Pope Francis concluded his 5-day visit to South Korea on August 18, celebrating a Mass for peace and reconciliation and calling for an end to the enmity between North and South that has caused “division and conflict which has lasted for well over sixty years.”

Noting that the people of North and South Korea speak the same language and share a common history, the Pope prayer for “new opportunities for dialogue,” and encouraged his listeners to “reject a mindset shaped by suspicion, confrontation and competition, and instead to shape a culture formed by the teaching of the Gospel and the noblest traditional values of the Korean people.”

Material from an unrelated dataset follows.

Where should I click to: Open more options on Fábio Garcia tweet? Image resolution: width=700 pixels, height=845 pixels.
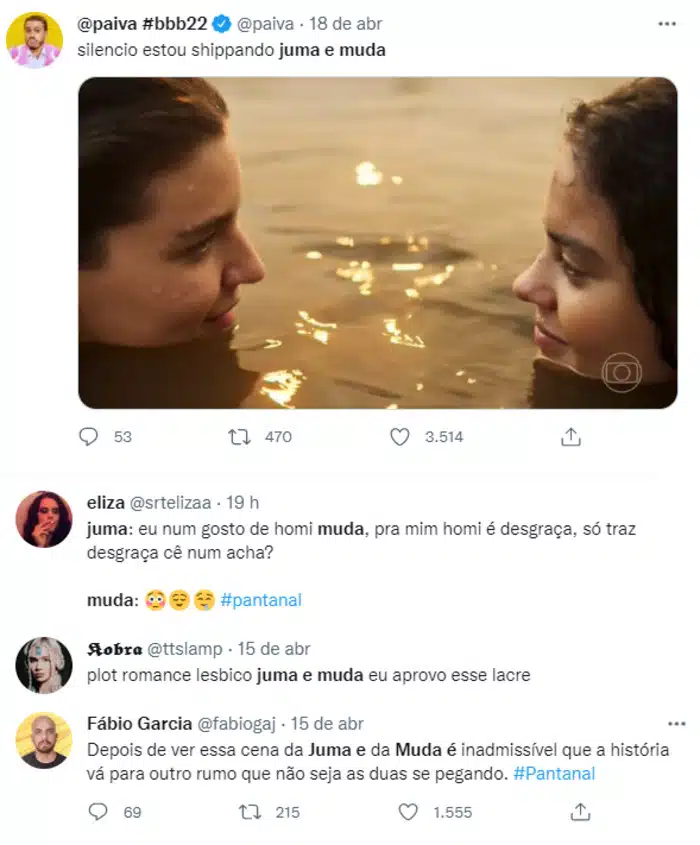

The Pope’s plea for reconciliation appeared to fall on deaf ears in North Korea, however. As the Pontiff prepared to board his return flight to Rome, authorities in Pyongyang released a threat to attack the South. The North, which has launched several missiles into the sea in an unannounced show of force just before the papal visit, strenuously objected to the South’s plans for annual military exercises this week. A North Korean spokesman charged: “There is no sincerity in [South Korea’s] stated wish to mend cross-border relations.” Before celebrating his final Mass in South Korea, Pope Francis met with several elderly women who had been forced to act as “comfort women” for Japanese soldiers during World War II. The Pontiff spoke briefly with each of the women, giving them his blessing.